Projects from China, Ethiopia, Croatia and Germany were among the prize-winners at the sixth edition of European Work in Progress (EWIP) in Cologne (October 16-18).
A jury comprising Michael Stütz, head of the Berlinale’s Panorama section, ZDF commissioning editor Holger Stern, Magnolia Pictures’ head of international sales Lorina Lee Torres, Zurich Film Festival head of programme and industry Reta Guetg, and Chinese film producer Haixia “Hattie” Yu, awarded in-kind prizes worth a total of €61,500 at an awards ceremony on Tuesday evening (October 17).
Swiss-American director Jasmin Gordon’s first feature-length narrative film The New Illusion received an award worth €10,000 in services from K13 Studios for Dolby Atmos mixing. The production by Zurich-based Maximage was presented in Cologne as part of TorinoFilmLab’s TFL Coming Soon showcase
K13 Studios’ award of €5,000 worth of dubbing services went to another debut feature, Halfdan Ullmann Tøndel’s Armand, starring Renate Rensve from The Worst Person In The World. The Norwegian-Dutch-Swedish-German co-production is being produced by Andrea Berentsen Ottmar’s Eye Eye Pictures alongside Holy Spider’s One Two Films, with Charades onboard as the sales agent.
An award from Cologne-based MMC Studios worth €10,000 went to Aroma Dream, the second feature by Ma Xue, and produced by Paris-based Vincent Wang of House On Fire. MMC Studios’ second award worth €5,000 went to Croatian sisters Ivona and Anita Juka of 4Film for their latest project Strangers In The Night.
Other in-kind prizes included LAVAlabs Moving Images Award offering €10,000 of visual effects for Pia Marais’ Transamazonia; and Torino Film Lab’s audience design award - consisting of two sessions with TFL experts to design a marketing and distribution strategy - to Chiara Fleischhacker’s debut feature Vena, produced by Leipzig-based Neue Bioskop Film and will be released in German cinemas by Weltkino.
The award from UK media tech company Gruvi, worth €5,000 to be spent on marketing and technology, went to Berlin-based UK-Australian-German filmmaker Gabrielle Brady for her hybrid documentary The Wolves Always Come At Night set in the remote Bayanhongor region of Mongolia among a nomadic farming family.
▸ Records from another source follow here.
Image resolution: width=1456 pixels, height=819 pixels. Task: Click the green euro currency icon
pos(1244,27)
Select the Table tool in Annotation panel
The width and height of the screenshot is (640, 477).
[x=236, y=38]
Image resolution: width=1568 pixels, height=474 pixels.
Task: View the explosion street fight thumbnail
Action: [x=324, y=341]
The Mongolian-Australian-German co-production has broadcasters SWR, ARTE and BBC Storyville onboard as partners.
One of the projects selected for this year’s Focus on Africa, The Night Before Easter by Ethiopian writer-director Dagim Sisay, received the Way Film’s award for subtitling services worth €4,000.
Berlin-based PR agency mm filmpresse will give €7,500 worth of international festival publicity work to Waterdrop by writer-director Robert Budina, whose debut Agon represented Albania at the Oscars in 2014.
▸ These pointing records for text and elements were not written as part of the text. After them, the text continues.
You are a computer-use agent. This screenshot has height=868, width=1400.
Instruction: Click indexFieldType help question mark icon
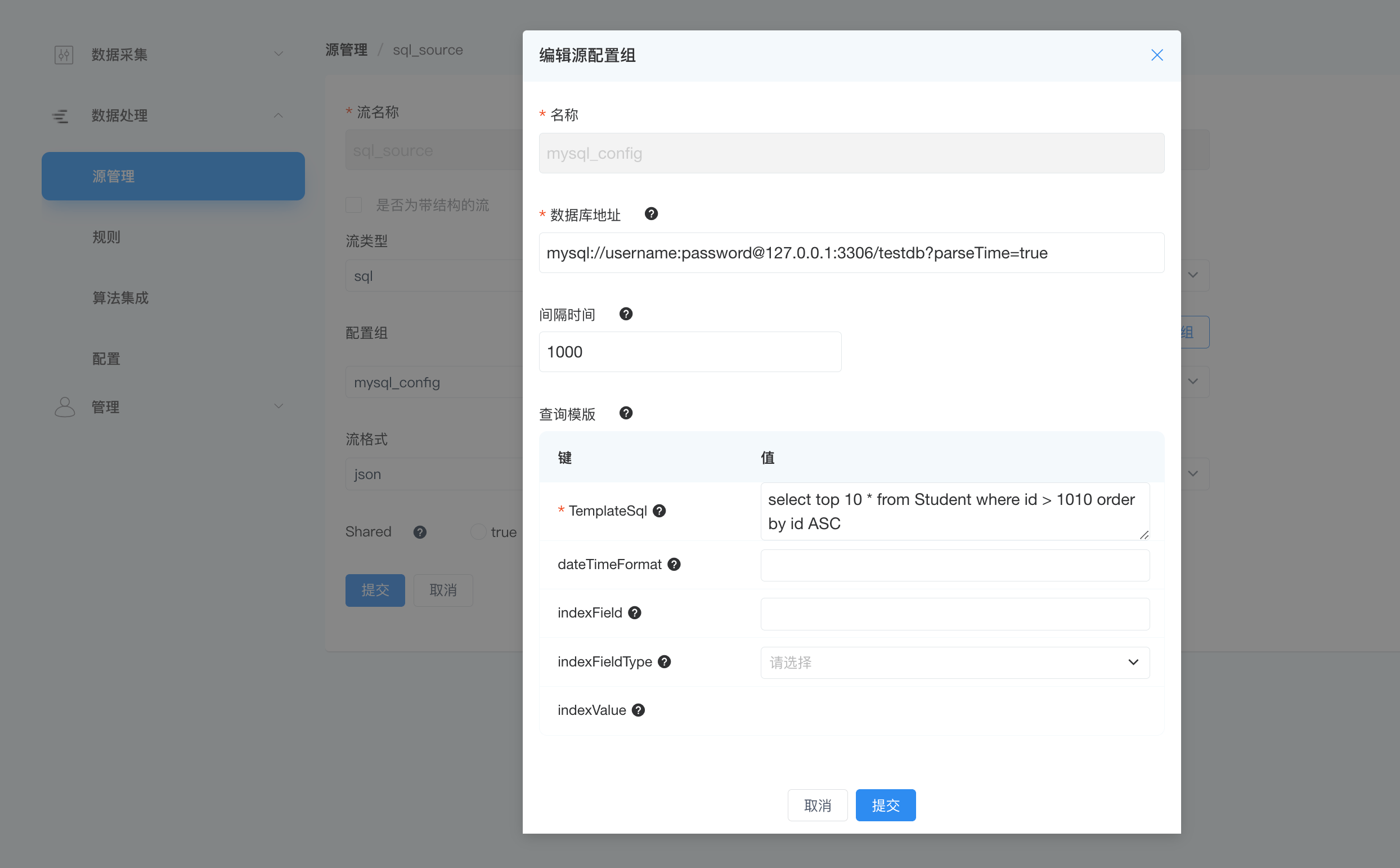665,662
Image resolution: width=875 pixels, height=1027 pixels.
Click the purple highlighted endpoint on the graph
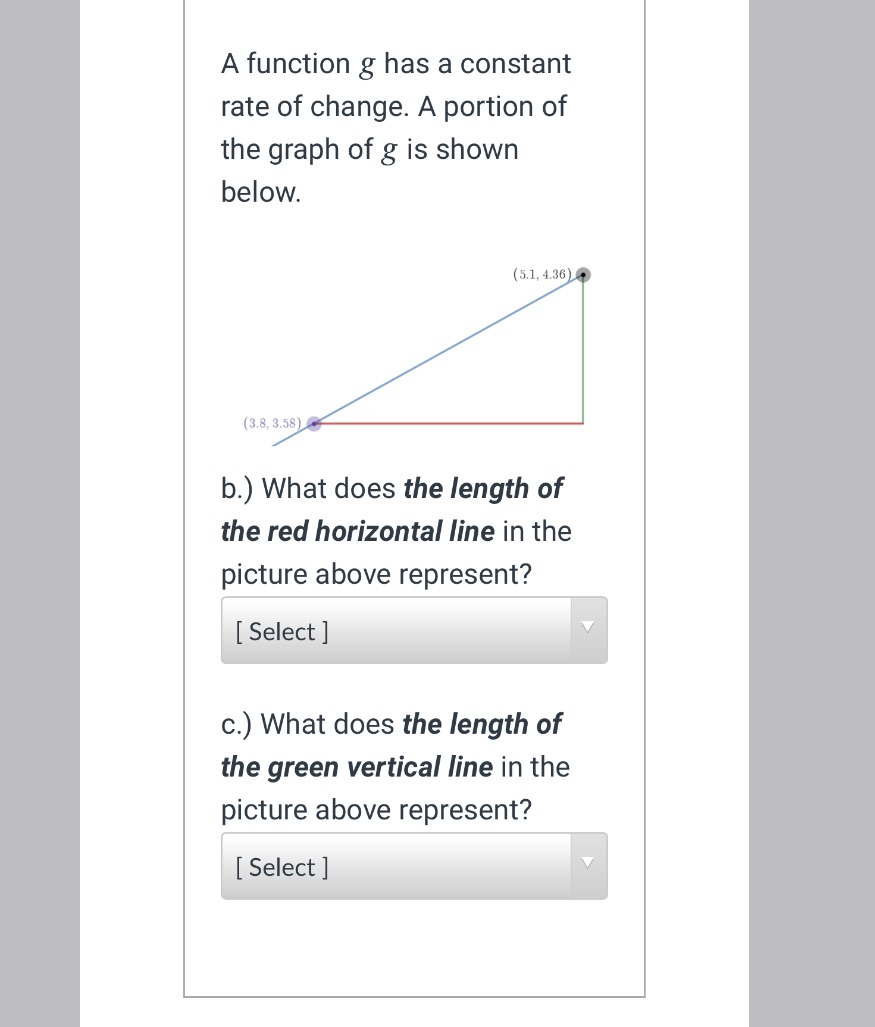coord(314,424)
EWIP’s line-up of 32 works in progress included Match Factory Productions’ first ever project as a majority producer, Türker Süer’s debut feature Brothers; as well as Michael Kofler’s Second Hand Land, a story about toxic masculinity set in the 1960s against the backdrop of the struggle for autonomy in South Tyrol; and Nigerian filmmaker Kayode Kasum’s dramedy Adire which producer Victoria Ogar will be releasing theatrically in Nigeria through her company FilmOne Entertainment.
EWIP was followed again this year by the second edition of the International Distribution Summit (IDS) with keynote speakers including Mathieu Robinet of France’s Tandem Films, Andrea Romero of Italian indie distribution outfit I Wonder Pictures, Hiroko Oda of Japanese producer-distributor Flag Pictures, Nigerian film critic Oris Aigbokhaevbolo, and Lukasz Siódmok of Polish production house Film RÓI.
Enrique Costa of Spanish producer-distributor Elastica Films is this year’s recipient of the best international innovation distribution award which was presented at a ceremony last night (October 18).